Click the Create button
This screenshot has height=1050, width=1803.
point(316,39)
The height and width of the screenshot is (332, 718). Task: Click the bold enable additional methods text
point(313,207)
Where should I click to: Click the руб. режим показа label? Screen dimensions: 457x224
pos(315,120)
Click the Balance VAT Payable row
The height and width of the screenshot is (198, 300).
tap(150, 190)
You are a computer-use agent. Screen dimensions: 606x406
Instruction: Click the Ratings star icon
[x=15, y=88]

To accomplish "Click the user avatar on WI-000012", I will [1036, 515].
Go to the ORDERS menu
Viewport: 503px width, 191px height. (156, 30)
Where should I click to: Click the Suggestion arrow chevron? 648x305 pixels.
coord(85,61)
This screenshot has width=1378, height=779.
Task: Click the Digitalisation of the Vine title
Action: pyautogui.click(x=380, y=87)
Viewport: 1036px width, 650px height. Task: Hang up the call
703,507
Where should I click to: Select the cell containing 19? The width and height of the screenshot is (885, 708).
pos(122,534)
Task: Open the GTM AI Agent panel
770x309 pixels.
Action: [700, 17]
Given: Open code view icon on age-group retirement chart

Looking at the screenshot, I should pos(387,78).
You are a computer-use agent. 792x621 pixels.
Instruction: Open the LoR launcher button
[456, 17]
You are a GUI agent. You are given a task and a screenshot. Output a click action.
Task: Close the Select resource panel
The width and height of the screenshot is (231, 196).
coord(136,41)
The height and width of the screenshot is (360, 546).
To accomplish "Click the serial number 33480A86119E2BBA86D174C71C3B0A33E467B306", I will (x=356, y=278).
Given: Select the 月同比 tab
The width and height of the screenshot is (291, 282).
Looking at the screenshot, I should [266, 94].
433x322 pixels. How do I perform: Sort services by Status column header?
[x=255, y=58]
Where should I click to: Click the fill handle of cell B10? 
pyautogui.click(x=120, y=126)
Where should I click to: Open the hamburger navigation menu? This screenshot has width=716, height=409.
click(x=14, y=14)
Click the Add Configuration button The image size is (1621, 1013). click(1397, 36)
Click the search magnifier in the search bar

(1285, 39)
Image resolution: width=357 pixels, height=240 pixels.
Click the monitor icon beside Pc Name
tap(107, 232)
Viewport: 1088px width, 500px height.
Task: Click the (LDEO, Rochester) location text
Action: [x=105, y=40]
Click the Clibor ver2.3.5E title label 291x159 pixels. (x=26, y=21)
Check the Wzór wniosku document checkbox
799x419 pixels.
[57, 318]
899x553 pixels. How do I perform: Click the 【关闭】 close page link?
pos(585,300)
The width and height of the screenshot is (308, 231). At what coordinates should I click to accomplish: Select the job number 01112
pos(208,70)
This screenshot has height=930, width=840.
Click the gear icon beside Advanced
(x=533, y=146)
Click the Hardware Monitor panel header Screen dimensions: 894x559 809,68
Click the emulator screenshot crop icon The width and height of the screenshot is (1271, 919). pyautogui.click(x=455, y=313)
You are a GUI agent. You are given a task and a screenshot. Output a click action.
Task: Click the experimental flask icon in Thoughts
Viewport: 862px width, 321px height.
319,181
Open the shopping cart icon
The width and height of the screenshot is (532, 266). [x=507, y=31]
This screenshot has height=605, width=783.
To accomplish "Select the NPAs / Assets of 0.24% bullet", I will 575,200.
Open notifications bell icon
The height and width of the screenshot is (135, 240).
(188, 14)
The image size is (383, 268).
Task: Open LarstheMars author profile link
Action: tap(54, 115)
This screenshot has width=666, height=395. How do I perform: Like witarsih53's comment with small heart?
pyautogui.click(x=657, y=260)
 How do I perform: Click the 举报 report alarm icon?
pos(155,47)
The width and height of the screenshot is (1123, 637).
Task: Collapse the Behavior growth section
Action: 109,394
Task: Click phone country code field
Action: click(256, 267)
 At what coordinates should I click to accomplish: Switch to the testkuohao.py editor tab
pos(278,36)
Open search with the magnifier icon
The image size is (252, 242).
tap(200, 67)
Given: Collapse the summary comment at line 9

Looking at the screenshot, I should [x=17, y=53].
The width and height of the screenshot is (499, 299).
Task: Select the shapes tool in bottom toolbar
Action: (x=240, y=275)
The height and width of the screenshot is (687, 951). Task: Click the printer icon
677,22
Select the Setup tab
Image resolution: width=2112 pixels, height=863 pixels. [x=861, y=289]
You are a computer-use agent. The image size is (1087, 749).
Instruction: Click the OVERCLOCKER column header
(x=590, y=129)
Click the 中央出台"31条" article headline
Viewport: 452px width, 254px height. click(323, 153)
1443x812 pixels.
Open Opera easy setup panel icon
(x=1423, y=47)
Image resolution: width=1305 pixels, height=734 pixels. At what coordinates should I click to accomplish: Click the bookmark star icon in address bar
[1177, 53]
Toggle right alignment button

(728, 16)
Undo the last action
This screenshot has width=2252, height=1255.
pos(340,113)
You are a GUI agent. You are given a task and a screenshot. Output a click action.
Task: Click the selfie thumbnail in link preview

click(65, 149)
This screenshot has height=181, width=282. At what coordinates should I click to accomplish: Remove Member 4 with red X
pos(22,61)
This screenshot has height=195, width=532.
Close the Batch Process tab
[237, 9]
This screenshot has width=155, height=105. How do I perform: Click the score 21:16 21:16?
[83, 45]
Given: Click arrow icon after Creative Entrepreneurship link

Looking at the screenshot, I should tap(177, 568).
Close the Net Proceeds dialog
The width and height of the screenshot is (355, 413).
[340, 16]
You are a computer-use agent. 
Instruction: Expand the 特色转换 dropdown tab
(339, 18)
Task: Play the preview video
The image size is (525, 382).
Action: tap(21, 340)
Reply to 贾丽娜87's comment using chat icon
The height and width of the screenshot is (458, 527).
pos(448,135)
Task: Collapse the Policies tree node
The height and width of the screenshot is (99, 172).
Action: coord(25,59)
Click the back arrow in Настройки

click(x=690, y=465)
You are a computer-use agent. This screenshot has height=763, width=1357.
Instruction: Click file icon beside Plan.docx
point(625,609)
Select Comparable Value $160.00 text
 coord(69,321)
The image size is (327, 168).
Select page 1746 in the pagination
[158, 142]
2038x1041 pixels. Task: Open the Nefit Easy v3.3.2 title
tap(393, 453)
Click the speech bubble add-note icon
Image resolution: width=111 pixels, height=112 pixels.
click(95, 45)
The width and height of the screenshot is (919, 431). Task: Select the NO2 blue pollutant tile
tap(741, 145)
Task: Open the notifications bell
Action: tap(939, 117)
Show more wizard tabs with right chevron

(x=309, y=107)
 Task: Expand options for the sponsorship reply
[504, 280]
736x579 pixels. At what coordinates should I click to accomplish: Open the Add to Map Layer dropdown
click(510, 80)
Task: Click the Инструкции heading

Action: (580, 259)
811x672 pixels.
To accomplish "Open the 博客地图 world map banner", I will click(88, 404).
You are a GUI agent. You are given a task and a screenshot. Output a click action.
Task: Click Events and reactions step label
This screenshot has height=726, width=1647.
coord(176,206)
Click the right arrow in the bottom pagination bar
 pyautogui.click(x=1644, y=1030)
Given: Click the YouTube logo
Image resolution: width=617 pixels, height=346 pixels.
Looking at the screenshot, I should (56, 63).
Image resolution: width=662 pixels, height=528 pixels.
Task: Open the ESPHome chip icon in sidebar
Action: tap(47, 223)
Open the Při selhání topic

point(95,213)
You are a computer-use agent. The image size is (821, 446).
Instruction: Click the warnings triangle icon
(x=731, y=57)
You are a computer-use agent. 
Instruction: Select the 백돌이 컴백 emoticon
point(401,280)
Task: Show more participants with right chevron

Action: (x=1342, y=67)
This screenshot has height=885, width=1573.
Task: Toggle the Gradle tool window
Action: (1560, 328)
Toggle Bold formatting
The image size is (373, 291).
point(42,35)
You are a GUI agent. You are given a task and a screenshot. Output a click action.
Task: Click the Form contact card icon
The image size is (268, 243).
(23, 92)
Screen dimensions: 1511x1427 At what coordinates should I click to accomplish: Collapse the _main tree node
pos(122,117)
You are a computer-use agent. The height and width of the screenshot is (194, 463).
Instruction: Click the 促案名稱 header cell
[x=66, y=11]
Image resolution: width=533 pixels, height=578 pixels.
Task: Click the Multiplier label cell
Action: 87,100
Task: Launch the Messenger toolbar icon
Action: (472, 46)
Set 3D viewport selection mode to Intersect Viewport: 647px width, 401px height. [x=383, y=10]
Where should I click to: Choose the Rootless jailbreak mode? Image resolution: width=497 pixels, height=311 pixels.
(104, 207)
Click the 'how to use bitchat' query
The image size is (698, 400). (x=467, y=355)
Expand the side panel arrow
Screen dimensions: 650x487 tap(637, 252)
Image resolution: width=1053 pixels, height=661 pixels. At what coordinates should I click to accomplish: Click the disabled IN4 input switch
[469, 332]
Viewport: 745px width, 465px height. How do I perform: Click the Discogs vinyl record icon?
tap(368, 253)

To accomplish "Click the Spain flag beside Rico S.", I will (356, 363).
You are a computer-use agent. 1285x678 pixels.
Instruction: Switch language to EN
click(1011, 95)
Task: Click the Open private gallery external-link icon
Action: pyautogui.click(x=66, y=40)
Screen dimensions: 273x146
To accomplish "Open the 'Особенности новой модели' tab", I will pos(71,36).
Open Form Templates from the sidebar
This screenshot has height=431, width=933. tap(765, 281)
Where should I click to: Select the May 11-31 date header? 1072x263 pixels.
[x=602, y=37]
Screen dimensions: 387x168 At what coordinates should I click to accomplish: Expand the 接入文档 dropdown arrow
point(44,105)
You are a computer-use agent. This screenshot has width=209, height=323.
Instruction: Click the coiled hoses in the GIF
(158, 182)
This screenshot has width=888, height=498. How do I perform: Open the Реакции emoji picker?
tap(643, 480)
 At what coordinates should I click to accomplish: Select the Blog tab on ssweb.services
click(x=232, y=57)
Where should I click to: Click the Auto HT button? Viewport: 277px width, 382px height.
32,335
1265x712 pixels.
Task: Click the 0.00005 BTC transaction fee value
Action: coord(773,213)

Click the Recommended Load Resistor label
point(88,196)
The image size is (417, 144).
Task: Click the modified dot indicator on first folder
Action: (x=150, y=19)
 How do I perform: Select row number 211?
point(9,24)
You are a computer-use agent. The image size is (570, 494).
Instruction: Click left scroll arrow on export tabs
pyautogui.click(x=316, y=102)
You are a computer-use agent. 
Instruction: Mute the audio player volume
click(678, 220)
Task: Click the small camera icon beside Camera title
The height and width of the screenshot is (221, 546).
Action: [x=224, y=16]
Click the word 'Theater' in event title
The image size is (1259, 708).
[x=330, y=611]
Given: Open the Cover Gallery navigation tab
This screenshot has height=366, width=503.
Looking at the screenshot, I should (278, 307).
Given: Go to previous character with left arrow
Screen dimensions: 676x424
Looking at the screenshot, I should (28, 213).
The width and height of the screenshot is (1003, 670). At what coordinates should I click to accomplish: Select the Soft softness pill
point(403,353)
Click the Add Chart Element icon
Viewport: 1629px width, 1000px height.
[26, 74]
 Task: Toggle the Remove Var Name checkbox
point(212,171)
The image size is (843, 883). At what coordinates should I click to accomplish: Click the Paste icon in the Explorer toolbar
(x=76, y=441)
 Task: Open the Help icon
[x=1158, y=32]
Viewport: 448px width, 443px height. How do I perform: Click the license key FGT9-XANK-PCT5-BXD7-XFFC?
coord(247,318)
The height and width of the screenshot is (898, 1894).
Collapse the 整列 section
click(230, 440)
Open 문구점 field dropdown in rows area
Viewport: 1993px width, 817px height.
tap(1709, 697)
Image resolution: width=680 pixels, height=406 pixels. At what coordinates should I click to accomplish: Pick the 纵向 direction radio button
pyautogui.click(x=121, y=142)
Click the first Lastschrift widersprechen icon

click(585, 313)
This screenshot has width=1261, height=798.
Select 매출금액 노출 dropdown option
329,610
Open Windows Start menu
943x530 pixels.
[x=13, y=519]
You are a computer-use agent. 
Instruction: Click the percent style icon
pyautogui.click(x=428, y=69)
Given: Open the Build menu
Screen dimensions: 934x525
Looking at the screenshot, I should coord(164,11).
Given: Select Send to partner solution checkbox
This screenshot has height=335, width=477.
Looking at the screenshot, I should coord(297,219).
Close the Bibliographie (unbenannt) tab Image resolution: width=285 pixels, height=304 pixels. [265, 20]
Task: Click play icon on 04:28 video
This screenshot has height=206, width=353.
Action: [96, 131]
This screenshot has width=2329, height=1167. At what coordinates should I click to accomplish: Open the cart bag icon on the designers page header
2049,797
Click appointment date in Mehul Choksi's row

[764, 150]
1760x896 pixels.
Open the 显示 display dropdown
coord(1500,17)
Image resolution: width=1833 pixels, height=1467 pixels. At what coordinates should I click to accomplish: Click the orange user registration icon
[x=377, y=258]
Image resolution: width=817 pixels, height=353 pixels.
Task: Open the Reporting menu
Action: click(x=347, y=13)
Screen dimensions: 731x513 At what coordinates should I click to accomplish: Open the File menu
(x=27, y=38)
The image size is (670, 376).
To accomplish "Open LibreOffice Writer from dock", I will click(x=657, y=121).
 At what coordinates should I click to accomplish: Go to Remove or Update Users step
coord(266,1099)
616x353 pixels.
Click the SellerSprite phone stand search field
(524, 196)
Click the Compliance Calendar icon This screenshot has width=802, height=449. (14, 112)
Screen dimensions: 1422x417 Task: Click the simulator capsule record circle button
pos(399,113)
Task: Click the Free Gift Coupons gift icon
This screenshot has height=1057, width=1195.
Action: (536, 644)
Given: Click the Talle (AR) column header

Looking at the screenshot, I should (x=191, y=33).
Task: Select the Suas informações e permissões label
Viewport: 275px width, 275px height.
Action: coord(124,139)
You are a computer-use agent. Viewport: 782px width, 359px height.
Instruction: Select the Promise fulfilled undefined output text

:::

**WHAT TO PRODUCE**
Output the stretch from the line containing "Select Comparable Value $160.00 text" through the line containing "Action: (580, 259)", both included, as a JSON list of strings with one string per line. Leave out blank lines.

**OUTPUT**
[
  "Select Comparable Value $160.00 text",
  " coord(69,321)",
  "The image size is (327, 168).",
  "Select page 1746 in the pagination",
  "[158, 142]",
  "2038x1041 pixels. Task: Open the Nefit Easy v3.3.2 title",
  "tap(393, 453)",
  "Click the speech bubble add-note icon",
  "Image resolution: width=111 pixels, height=112 pixels.",
  "click(95, 45)",
  "The width and height of the screenshot is (919, 431). Task: Select the NO2 blue pollutant tile",
  "tap(741, 145)",
  "Task: Open the notifications bell",
  "Action: tap(939, 117)",
  "Show more wizard tabs with right chevron",
  "(x=309, y=107)",
  " Task: Expand options for the sponsorship reply",
  "[504, 280]",
  "736x579 pixels. At what coordinates should I click to accomplish: Open the Add to Map Layer dropdown",
  "click(510, 80)",
  "Task: Click the Инструкции heading",
  "Action: (580, 259)"
]